Exercise objective — Could you return every line of the records below that contains the word "computer"?

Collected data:
<<<<

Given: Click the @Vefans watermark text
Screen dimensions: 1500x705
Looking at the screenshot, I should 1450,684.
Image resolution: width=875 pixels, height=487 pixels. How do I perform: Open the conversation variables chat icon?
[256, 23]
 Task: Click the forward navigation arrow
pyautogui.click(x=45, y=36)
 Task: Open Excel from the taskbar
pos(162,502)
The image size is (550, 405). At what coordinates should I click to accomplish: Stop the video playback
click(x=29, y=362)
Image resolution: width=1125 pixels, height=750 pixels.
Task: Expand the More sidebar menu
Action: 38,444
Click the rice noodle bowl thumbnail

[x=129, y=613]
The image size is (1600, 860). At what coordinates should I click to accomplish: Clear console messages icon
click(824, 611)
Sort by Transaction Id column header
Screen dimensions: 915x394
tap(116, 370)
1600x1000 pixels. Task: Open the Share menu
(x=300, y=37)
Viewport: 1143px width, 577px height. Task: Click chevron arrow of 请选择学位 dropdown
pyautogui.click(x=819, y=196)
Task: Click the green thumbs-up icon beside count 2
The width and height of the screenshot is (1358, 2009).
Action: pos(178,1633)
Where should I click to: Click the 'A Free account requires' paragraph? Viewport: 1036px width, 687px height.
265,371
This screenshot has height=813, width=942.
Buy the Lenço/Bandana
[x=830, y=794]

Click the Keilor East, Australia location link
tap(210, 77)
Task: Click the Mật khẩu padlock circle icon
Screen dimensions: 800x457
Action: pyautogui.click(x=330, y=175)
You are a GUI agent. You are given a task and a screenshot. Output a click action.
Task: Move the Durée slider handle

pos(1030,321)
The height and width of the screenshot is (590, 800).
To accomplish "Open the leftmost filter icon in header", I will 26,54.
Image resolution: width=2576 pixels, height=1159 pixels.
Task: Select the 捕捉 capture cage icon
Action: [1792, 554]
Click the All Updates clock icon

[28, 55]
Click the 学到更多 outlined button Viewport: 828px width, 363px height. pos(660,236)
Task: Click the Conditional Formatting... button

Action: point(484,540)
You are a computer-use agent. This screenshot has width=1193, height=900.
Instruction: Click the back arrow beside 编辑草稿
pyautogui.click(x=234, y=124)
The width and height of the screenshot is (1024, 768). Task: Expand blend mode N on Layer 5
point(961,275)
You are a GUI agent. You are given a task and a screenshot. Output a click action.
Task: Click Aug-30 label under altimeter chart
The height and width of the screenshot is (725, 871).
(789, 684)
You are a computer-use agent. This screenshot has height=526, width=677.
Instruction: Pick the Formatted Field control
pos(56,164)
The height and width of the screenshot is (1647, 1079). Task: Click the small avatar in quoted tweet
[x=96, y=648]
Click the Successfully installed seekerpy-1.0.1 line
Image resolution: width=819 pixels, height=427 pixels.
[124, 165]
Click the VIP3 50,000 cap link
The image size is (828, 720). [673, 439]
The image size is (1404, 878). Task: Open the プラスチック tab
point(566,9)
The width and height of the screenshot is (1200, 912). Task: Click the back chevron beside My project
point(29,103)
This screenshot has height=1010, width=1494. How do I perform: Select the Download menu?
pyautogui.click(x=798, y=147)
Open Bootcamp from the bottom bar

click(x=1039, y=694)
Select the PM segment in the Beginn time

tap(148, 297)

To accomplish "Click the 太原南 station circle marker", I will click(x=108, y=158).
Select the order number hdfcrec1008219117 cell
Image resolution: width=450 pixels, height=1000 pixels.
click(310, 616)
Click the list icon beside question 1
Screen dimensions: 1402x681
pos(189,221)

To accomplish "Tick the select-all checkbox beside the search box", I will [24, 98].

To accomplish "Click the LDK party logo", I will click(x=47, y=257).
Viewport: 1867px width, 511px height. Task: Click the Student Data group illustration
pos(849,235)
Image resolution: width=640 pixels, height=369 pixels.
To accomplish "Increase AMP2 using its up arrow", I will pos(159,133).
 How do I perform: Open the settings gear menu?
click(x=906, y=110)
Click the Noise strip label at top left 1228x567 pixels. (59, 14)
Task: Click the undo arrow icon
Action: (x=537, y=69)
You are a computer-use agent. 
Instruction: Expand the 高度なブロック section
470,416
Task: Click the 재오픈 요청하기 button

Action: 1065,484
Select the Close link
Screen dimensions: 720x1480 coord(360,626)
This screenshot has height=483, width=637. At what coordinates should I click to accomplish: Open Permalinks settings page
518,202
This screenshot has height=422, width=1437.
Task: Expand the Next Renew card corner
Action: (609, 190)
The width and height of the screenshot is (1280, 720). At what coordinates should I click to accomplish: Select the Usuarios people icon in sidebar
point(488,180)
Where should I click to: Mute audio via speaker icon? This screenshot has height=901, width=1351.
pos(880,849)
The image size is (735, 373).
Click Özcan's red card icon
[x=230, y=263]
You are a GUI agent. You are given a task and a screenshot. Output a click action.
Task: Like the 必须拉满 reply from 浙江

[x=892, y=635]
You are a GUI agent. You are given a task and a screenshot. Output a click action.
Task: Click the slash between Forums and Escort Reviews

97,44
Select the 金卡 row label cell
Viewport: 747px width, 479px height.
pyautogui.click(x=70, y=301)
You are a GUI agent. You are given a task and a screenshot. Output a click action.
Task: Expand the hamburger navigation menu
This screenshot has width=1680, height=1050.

>>>>

Output of the task —
You are a computer-use agent. This screenshot has width=1193, height=900.
You are a computer-use agent. This screenshot has height=526, width=677.
You are a computer-use agent. 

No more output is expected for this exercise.